Requirement:
Restate the full set of records exactly, without adding or dropping a word.

(Saved data entries)
+++
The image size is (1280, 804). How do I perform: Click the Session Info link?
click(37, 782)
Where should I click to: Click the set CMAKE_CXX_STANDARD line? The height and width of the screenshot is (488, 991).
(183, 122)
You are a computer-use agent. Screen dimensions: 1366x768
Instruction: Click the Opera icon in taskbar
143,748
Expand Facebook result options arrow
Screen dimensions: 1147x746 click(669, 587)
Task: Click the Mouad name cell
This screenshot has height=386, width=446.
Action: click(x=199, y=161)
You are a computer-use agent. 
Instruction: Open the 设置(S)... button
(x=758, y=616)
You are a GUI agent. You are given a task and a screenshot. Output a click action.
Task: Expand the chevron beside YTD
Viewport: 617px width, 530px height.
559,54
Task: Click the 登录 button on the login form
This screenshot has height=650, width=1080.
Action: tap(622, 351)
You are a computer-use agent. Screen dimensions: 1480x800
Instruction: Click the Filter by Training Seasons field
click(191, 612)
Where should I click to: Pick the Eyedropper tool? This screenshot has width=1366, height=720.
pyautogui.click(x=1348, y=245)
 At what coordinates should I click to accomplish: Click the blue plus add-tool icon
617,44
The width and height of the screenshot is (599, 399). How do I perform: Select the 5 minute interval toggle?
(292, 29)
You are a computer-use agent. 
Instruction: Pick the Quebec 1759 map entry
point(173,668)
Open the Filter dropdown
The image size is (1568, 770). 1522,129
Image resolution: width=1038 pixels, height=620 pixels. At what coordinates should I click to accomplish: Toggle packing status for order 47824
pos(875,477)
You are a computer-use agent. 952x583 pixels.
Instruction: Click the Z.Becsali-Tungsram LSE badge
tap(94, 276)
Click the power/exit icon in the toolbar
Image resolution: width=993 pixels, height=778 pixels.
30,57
+++
Answer space:
The image size is (1280, 804). How do I perform: Click the Session Info link?
click(37, 782)
Where should I click to: Click the set CMAKE_CXX_STANDARD line? The height and width of the screenshot is (488, 991).
(183, 122)
You are a computer-use agent. Screen dimensions: 1366x768
Instruction: Click the Opera icon in taskbar
143,748
Expand Facebook result options arrow
Screen dimensions: 1147x746 click(669, 587)
Task: Click the Mouad name cell
This screenshot has height=386, width=446.
Action: click(x=199, y=161)
You are a computer-use agent. 
Instruction: Open the 设置(S)... button
(x=758, y=616)
You are a GUI agent. You are given a task and a screenshot. Output a click action.
Task: Expand the chevron beside YTD
Viewport: 617px width, 530px height.
559,54
Task: Click the 登录 button on the login form
This screenshot has height=650, width=1080.
Action: tap(622, 351)
You are a computer-use agent. Screen dimensions: 1480x800
Instruction: Click the Filter by Training Seasons field
click(191, 612)
Where should I click to: Pick the Eyedropper tool? This screenshot has width=1366, height=720.
pyautogui.click(x=1348, y=245)
 At what coordinates should I click to accomplish: Click the blue plus add-tool icon
617,44
The width and height of the screenshot is (599, 399). How do I perform: Select the 5 minute interval toggle?
(292, 29)
You are a computer-use agent. 
Instruction: Pick the Quebec 1759 map entry
point(173,668)
Open the Filter dropdown
The image size is (1568, 770). 1522,129
Image resolution: width=1038 pixels, height=620 pixels. At what coordinates should I click to accomplish: Toggle packing status for order 47824
pos(875,477)
You are a computer-use agent. 952x583 pixels.
Instruction: Click the Z.Becsali-Tungsram LSE badge
tap(94, 276)
Click the power/exit icon in the toolbar
Image resolution: width=993 pixels, height=778 pixels.
30,57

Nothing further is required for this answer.